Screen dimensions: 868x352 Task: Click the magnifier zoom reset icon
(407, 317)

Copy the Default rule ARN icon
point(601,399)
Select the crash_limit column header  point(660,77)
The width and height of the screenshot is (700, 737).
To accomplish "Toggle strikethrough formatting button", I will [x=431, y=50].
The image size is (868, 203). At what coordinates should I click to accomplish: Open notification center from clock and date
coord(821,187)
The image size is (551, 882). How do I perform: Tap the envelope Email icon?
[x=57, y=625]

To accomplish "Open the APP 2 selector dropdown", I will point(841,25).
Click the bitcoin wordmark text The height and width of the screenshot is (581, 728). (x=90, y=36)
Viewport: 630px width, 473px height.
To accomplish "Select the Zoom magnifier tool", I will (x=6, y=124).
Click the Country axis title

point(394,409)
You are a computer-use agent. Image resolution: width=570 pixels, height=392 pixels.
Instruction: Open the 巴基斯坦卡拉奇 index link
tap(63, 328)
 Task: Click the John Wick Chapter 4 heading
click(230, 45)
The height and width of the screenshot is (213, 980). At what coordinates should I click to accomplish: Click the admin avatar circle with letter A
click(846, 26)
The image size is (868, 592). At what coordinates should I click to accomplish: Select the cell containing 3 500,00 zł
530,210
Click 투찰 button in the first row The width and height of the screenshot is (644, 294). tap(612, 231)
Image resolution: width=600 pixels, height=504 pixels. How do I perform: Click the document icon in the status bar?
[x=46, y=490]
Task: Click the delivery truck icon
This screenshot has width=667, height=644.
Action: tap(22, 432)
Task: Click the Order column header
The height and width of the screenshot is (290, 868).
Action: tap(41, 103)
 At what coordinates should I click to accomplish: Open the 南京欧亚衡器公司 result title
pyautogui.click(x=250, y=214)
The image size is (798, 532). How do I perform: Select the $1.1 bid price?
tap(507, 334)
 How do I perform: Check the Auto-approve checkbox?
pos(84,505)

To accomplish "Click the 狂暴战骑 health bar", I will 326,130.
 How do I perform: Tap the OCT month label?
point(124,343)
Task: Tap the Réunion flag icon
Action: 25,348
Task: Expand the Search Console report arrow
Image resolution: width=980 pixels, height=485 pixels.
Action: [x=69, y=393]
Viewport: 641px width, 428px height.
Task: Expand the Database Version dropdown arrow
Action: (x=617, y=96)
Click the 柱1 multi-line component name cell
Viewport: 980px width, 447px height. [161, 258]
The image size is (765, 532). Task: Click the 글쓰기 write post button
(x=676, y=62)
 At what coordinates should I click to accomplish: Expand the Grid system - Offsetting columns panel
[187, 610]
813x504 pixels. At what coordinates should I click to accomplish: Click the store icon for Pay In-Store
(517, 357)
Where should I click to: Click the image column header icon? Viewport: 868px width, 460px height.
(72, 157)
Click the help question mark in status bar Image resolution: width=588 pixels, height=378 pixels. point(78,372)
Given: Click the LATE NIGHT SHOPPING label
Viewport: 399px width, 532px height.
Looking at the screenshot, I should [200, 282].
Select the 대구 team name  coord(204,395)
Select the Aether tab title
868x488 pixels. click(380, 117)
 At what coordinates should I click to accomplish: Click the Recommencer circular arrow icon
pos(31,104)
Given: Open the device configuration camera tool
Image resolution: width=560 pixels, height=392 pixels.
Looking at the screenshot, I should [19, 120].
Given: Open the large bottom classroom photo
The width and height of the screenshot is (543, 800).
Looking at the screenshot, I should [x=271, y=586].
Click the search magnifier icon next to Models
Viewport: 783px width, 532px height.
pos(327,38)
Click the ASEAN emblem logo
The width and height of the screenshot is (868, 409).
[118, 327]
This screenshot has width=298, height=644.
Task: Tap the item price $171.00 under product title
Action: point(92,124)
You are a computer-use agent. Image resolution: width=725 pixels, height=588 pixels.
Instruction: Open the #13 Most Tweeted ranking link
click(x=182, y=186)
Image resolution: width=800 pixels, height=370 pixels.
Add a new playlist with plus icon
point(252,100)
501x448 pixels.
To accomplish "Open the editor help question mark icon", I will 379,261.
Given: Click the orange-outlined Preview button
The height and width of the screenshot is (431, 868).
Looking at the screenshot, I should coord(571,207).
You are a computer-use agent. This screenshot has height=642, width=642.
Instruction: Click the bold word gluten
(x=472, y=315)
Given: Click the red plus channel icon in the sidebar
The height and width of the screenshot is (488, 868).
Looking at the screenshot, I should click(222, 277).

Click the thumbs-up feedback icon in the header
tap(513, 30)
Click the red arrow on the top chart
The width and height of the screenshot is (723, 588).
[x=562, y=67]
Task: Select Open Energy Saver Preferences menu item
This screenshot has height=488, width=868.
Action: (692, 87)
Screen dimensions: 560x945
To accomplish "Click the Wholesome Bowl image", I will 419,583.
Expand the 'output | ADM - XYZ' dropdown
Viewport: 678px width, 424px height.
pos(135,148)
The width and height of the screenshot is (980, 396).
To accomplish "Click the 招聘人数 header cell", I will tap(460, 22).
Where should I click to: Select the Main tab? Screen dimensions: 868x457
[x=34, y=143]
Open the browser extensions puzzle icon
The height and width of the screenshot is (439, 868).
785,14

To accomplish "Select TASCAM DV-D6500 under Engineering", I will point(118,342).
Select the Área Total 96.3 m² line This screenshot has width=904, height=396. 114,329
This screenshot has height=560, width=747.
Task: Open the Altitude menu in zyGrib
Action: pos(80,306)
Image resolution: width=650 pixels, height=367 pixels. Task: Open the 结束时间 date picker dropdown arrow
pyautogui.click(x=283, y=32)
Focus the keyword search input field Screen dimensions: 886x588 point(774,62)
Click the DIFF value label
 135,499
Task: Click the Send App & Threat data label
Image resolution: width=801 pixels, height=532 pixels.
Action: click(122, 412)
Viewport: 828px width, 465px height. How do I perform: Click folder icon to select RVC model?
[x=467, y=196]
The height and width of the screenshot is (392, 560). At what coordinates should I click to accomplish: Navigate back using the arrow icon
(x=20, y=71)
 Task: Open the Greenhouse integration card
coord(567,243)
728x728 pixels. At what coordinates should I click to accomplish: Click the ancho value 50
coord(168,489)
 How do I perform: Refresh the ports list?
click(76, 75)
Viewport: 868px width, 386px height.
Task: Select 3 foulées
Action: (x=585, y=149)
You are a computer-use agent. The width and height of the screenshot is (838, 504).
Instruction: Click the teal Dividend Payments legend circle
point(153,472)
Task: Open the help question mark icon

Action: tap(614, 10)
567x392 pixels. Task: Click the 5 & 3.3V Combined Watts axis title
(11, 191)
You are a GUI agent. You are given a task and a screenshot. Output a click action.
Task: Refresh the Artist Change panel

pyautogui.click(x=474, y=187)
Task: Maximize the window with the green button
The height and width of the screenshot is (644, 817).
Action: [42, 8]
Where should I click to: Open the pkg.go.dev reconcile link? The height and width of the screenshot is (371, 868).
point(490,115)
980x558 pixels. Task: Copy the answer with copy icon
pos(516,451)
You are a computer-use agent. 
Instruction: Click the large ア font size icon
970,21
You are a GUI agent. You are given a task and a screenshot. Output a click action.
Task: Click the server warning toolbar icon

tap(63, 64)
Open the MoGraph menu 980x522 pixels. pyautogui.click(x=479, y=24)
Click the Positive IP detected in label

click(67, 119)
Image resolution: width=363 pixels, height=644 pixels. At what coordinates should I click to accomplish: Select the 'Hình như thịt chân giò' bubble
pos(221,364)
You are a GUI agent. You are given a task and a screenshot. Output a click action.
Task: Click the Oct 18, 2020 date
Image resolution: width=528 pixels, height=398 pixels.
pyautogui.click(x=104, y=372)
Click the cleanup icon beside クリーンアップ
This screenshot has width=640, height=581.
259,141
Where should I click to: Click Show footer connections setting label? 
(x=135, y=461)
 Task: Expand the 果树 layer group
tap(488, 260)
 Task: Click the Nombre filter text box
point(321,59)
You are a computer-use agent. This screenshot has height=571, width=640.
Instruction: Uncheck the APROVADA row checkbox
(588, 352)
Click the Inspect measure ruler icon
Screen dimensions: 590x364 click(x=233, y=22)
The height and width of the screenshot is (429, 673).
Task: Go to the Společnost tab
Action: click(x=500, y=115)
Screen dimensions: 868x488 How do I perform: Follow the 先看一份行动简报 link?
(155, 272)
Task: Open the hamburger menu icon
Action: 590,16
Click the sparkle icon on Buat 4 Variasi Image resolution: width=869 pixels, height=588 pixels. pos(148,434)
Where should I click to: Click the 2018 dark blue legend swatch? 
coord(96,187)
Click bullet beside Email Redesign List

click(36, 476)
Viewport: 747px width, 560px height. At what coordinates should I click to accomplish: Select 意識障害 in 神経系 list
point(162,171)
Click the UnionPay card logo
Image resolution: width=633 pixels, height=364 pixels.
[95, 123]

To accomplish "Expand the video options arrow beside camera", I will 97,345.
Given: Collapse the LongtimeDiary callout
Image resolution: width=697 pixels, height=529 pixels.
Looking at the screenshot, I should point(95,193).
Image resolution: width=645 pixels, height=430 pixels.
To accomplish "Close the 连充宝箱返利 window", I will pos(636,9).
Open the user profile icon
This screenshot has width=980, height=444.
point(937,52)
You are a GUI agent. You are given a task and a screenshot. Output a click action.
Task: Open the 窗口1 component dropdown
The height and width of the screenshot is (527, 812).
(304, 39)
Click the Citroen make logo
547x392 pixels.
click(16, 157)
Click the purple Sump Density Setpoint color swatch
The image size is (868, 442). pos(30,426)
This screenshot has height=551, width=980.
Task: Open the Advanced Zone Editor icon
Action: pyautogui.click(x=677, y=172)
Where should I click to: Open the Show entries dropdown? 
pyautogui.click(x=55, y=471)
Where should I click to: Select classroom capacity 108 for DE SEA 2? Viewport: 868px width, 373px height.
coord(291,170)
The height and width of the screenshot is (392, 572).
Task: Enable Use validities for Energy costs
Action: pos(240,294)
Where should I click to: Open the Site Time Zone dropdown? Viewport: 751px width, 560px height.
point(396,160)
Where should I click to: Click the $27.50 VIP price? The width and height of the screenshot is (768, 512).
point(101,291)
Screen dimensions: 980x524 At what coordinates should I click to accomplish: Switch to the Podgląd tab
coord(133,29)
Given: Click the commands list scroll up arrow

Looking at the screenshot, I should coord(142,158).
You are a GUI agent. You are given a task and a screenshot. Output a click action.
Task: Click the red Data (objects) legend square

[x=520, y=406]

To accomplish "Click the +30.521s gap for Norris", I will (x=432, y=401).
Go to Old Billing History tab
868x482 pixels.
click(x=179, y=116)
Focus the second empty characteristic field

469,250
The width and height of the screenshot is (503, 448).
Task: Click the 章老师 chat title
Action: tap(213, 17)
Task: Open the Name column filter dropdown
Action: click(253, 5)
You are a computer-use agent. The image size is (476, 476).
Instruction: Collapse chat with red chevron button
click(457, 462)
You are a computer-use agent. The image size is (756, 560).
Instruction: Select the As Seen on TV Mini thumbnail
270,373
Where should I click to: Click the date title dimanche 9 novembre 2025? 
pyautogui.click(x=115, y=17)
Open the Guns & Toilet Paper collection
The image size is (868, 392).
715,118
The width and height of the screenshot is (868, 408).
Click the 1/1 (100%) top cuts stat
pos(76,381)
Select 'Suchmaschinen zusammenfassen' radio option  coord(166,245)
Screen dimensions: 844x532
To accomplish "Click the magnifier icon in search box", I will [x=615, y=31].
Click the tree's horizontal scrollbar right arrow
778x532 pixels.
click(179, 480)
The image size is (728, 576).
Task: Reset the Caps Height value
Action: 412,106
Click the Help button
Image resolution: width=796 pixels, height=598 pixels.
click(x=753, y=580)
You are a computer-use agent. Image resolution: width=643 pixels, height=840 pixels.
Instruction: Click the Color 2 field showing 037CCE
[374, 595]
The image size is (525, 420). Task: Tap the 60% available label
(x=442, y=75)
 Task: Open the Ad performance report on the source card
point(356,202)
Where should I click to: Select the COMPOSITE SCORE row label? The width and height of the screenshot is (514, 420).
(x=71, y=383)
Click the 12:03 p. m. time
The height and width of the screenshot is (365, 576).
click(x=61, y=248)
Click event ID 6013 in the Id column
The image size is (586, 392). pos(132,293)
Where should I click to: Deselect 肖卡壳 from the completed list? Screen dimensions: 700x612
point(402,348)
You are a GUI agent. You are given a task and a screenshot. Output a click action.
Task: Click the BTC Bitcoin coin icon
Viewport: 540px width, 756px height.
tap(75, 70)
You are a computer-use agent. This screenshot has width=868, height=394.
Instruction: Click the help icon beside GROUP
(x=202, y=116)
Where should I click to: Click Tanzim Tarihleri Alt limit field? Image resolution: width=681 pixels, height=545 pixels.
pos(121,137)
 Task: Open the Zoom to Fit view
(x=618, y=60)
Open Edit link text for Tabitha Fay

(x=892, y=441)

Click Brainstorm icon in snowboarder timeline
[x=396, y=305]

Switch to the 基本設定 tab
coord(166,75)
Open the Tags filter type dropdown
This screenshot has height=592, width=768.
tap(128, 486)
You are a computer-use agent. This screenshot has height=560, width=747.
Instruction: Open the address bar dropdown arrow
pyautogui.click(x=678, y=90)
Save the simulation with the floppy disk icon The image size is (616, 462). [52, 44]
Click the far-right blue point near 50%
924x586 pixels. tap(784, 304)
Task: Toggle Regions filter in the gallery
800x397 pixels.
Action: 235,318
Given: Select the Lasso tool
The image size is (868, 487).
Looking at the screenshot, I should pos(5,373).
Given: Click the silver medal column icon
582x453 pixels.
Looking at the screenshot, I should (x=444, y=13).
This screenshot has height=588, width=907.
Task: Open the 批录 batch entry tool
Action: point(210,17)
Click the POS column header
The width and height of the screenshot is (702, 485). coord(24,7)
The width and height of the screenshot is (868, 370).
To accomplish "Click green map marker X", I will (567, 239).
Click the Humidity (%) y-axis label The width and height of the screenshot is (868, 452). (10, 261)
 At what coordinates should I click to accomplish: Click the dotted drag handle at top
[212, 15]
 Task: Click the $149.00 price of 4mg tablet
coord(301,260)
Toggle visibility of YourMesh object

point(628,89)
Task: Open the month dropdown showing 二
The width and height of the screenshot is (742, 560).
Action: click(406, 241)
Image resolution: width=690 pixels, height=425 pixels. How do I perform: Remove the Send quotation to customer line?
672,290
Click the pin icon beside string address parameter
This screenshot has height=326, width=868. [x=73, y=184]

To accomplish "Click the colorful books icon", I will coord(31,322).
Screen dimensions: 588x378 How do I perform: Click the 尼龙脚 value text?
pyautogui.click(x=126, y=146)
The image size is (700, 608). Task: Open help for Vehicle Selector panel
*****
What this task involves:
Write down again the exact lines running from the beginning of the data to the line containing "Viewport: 630px width, 473px height.", with both ends included.

Response box:
Screen dimensions: 868x352 Task: Click the magnifier zoom reset icon
(407, 317)

Copy the Default rule ARN icon
point(601,399)
Select the crash_limit column header  point(660,77)
The width and height of the screenshot is (700, 737).
To accomplish "Toggle strikethrough formatting button", I will [x=431, y=50].
The image size is (868, 203). At what coordinates should I click to accomplish: Open notification center from clock and date
coord(821,187)
The image size is (551, 882). How do I perform: Tap the envelope Email icon?
[x=57, y=625]

To accomplish "Open the APP 2 selector dropdown", I will point(841,25).
Click the bitcoin wordmark text The height and width of the screenshot is (581, 728). (x=90, y=36)
Viewport: 630px width, 473px height.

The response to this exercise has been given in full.